Le module d'évaluation des risques (voir élément constitutif 1.3) donne un aperçu des principaux types de risques qui peuvent affecter le financement du pays pour les efforts de développement, y compris leurs conséquences financières potentielles. Cette analyse peut éclairer une perspective équilibrée sur les coûts de prévention/préparation et de réponse. En adoptant une telle perspective fondée sur les risques, les exercices d'établissement des coûts de l'INFF renforcent la résilience et aident à minimiser les impacts économiques (et humains) des chocs, catastrophes et crises potentiels. L'encadré 9 illustre la manière dont le calcul des coûts des ODD au Népal a pris en compte la vulnérabilité du pays aux tremblements de terre.

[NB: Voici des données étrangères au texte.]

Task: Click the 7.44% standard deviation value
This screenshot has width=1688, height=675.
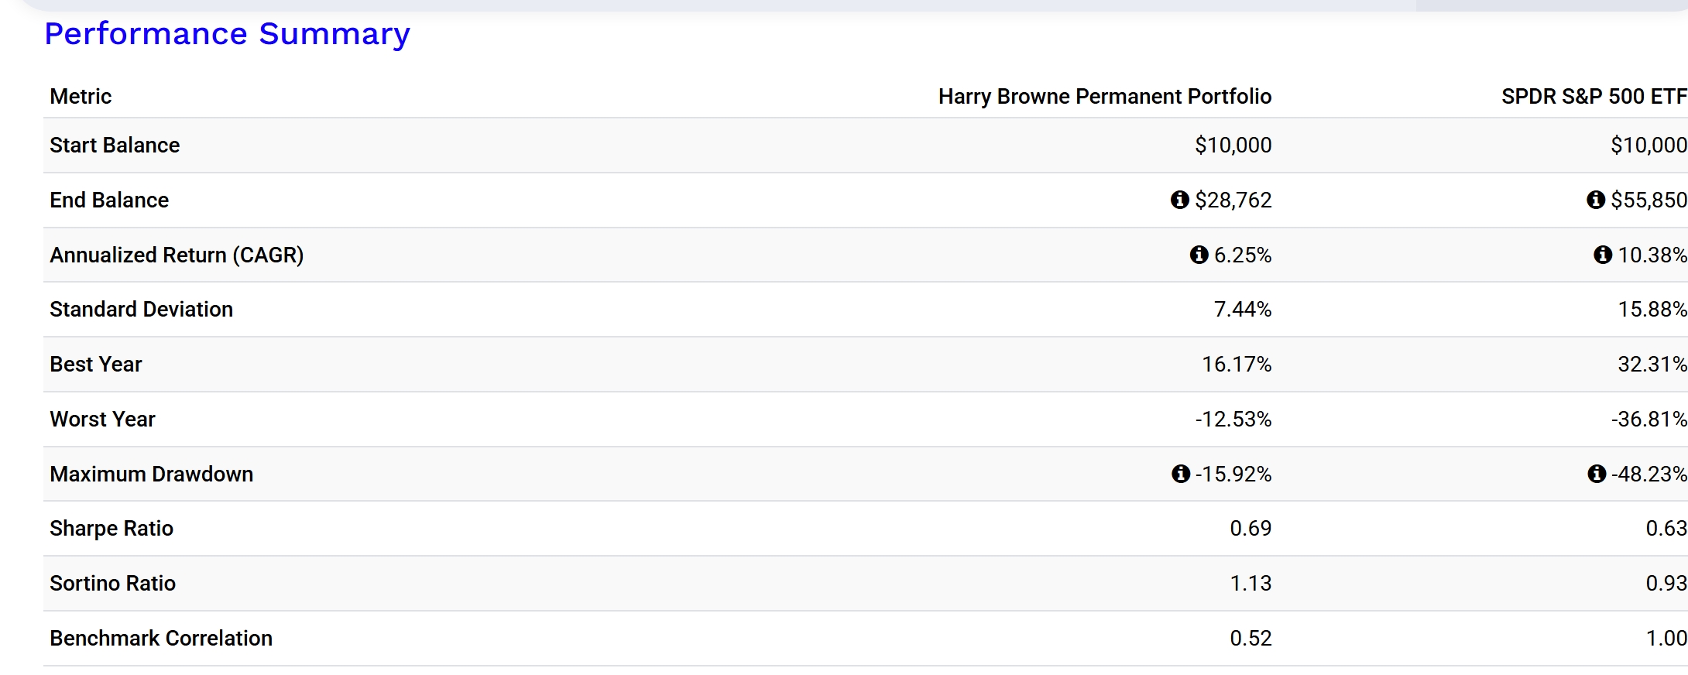Action: coord(1242,310)
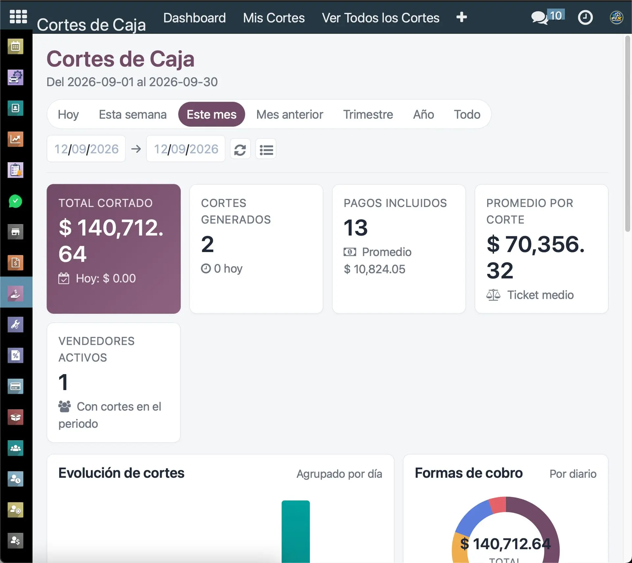Click the refresh arrows icon button
The image size is (632, 563).
click(240, 150)
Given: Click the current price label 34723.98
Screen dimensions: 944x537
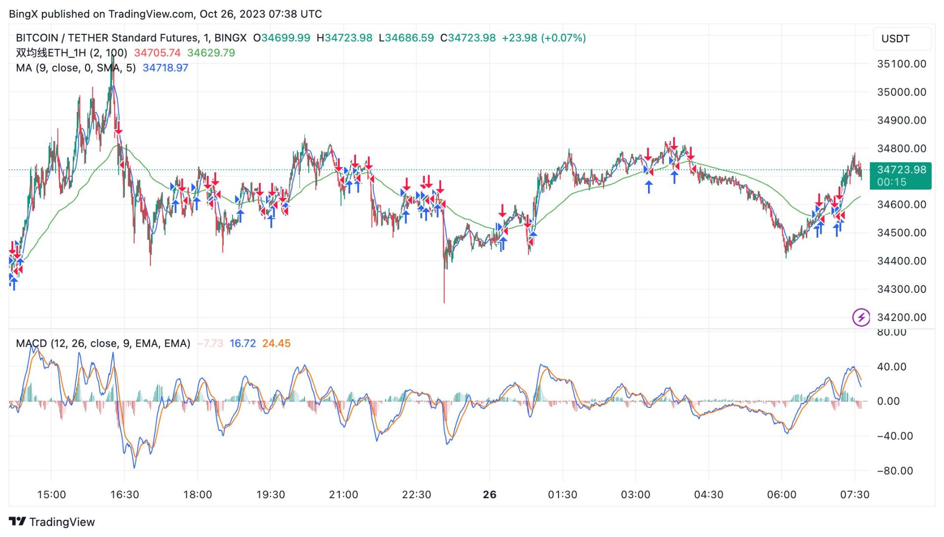Looking at the screenshot, I should [x=900, y=170].
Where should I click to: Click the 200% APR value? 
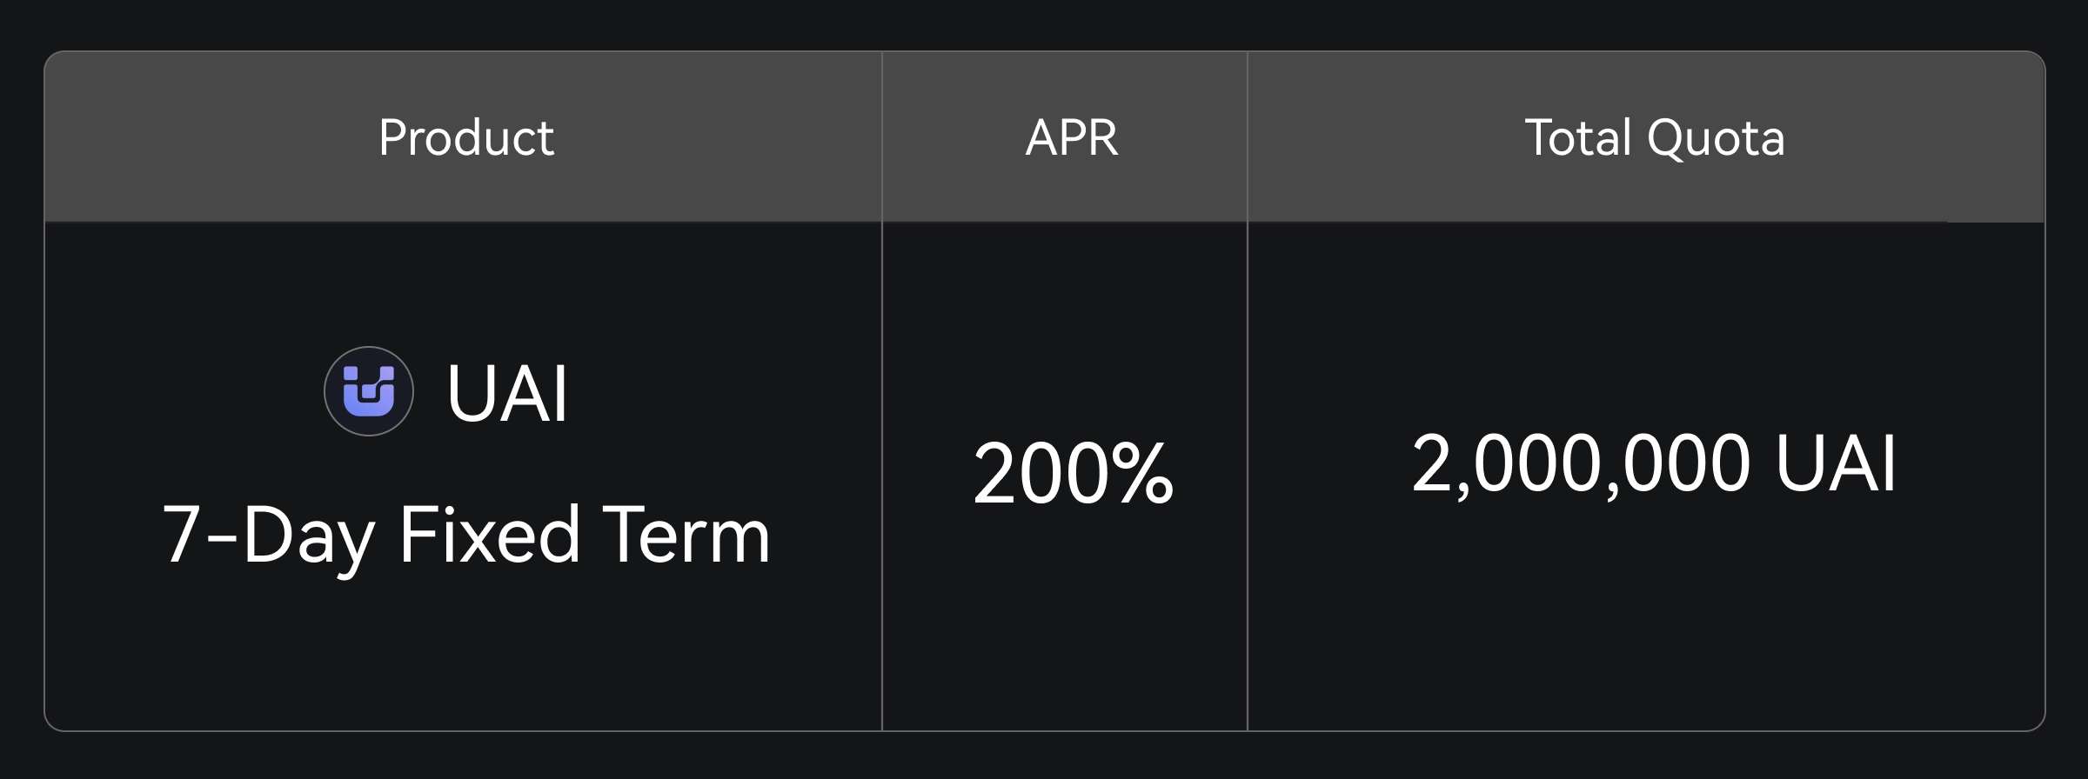point(1074,474)
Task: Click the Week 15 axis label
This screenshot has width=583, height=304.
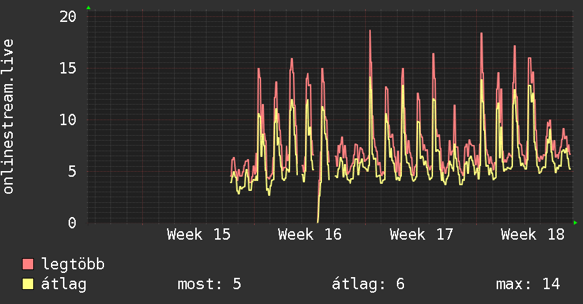Action: tap(199, 235)
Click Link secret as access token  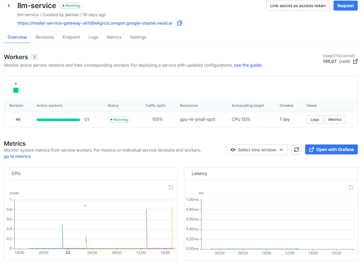point(298,6)
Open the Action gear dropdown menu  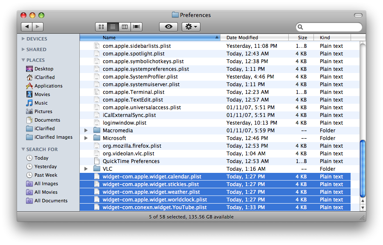point(191,27)
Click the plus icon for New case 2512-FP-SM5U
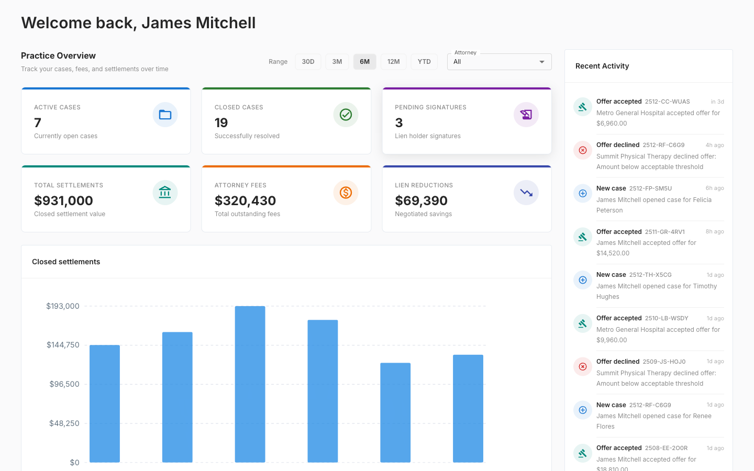The width and height of the screenshot is (754, 471). [583, 193]
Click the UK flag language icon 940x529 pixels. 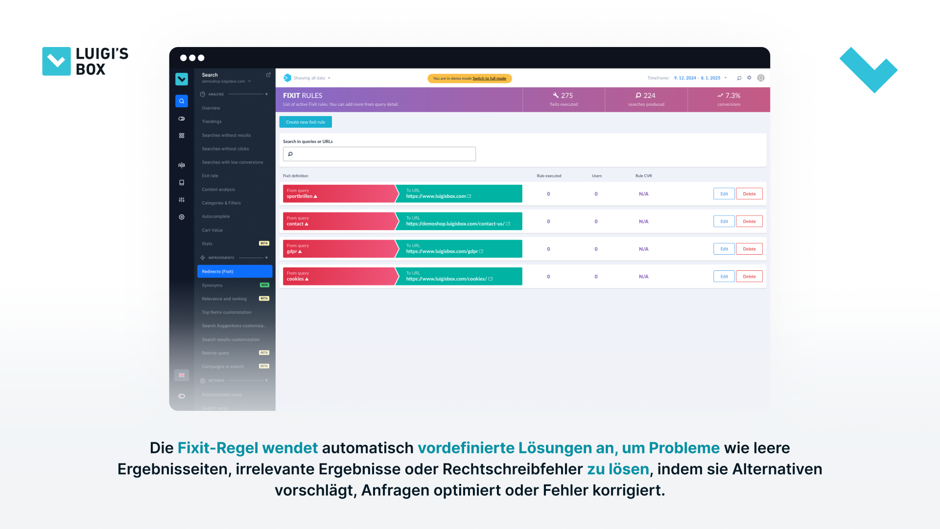coord(182,375)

Certaines interventions et certains investissements (par exemple, les investissements dans les infrastructures ou les investissements pour protéger les écosystèmes) génèrent des avantages financiers futurs, qu'il s'agisse de flux de revenus fiscaux nouveaux/ élargis ou d'économies futures/ de coûts évités. La prise en compte de ces avantages de second tour évite de gonfler leur coût « réel » et à long terme pour le gouvernement. L'analyse du bilan intertemporel peut aider les décideurs politiques à se faire une idée plus globale du coût réel des interventions identifiées.
b) Comptabiliser la durabilité
Le principe de ne laisser personne de côté sous-tend les ODD. Il devrait guider l'articulation des interventions et des politiques et être pris en compte dans les exercices d'établissement des coûts. Par exemple, les personnes les plus pauvres et les plus vulnérables sont également les plus susceptibles d'être les plus durement touchées par les chocs économiques et les catastrophes, ce qui a un impact sur les coûts de relèvement. En outre, il est essentiel de s'assurer que les efforts d'établissement des coûts tiennent compte des impacts différenciés selon le sexe d'interventions particulières. L'encadré 9 illustre la manière dont le fait de ne laisser personne de côté a été pris en compte dans l'exercice d'établissement des coûts des ODD au Népal.
Le cadre des Nations Unies pour évaluer qui est laissé pour compte (illustré à la figure 4) peut être utile pour guider l'identification des populations les plus à risque et pour éclairer les révisions des estimations de coûts en conséquence. Par exemple, si les populations vivant dans des zones reculées risquent d'être laissées pour compte, la planification et le coût des infrastructures doivent être ajustés en leur faveur.